Obesity is a result of energy intake exceeding energy expenditure, leading to excessive fat deposition in the body. The excess fat and cholesterol commonly get deposited inside the arteries, resulting in a hardening of the arterial vessel wall. This is called atherosclerosis. The fat deposits inside the vessel are called plaques and the increase in size over a period of time, causing a progressive blockage to blood flow. When the blockage is significant, it will lead to a heart attack.
Recent data from the Centers for Disease Control and Prevention in the United States of America have established that 35.7% of adults and 16.9% of children are obese. Other studies show that at least 70% of these obese adolescents grow up to be obese adults. Once obesity is established in adulthood, it will be extremely difficult to reverse it. This is the rationale for shifting the focus on controlling obesity in children as well as inculcating lifestyle modifications, which in turn will produce a generation of adults free of the early onset of cardiovascular disease and contribute to a healthy society.
Childhood obesity is caused by multiple factors. The predominant cause is an unhealthy dietary habit compounded by a sedentary lifestyle. Other causes include intake of medications such as steroids, some medical conditions such as hypothyroidism and genetic factors. It has been found that if one parent is obese, the chances of obesity in the child are 50%, whereas if both parents are obese, it is nearly 80%. Children whose family members are overweight or have hypercholesterolaemia or a history of cardiovascular disease under 55 years are considered high risk for the early onset of coronary artery disease and should be screened periodically beyond two years of age with a fasting lipid profile. The lipid profile values for children are:
- Total Cholesterol >170mg/dl (Borderline), >200mg/dl (Elevated)
- LDL >110 mg/dl (Borderline), >130 mg/dl (Elevated)
- HDL <35 mg/d
- TGL >150 mg/dl (Elevated)
If the average results of three lipid profile results are above the cut-off values, then intervention will be required in the form of dietary and lifestyle modifications.
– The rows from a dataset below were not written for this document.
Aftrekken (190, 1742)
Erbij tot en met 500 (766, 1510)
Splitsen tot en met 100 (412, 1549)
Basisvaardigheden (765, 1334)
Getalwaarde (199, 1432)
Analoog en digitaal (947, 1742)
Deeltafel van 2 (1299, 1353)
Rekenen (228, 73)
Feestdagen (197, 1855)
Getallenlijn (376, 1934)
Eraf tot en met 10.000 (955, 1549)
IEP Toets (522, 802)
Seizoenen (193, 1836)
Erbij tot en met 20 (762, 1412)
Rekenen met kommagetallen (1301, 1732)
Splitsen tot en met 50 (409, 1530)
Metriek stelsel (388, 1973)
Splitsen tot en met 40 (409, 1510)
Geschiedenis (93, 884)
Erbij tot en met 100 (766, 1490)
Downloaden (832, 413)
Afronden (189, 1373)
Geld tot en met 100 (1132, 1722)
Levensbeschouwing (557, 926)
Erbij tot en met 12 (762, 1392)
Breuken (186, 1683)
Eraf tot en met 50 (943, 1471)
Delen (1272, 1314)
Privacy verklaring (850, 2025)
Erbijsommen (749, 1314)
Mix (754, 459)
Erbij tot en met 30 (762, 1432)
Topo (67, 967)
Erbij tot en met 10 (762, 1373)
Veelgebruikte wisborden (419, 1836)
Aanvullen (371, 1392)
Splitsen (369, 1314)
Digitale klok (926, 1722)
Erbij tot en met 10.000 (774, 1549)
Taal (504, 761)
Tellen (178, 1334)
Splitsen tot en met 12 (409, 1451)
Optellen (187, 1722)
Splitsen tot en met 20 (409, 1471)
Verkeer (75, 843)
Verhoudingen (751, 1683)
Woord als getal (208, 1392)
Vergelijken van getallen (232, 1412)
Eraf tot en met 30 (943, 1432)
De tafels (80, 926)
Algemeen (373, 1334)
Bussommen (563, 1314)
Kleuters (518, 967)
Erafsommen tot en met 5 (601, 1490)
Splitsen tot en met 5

Medications to reduce cholesterol is indicated when the LDL exceeds 160mg/dl with associated high risks or when it is > 190mg/dl.
In the absence of a medical cause, childhood obesity can be managed only by a strict diet and exercise regimen. This includes avoiding fatty foods and snacks, binge eating, watching television while eating; eating slowly, increasing outdoor physical activities and, if necessary, taking the help of a dietician or psychiatric counsellor.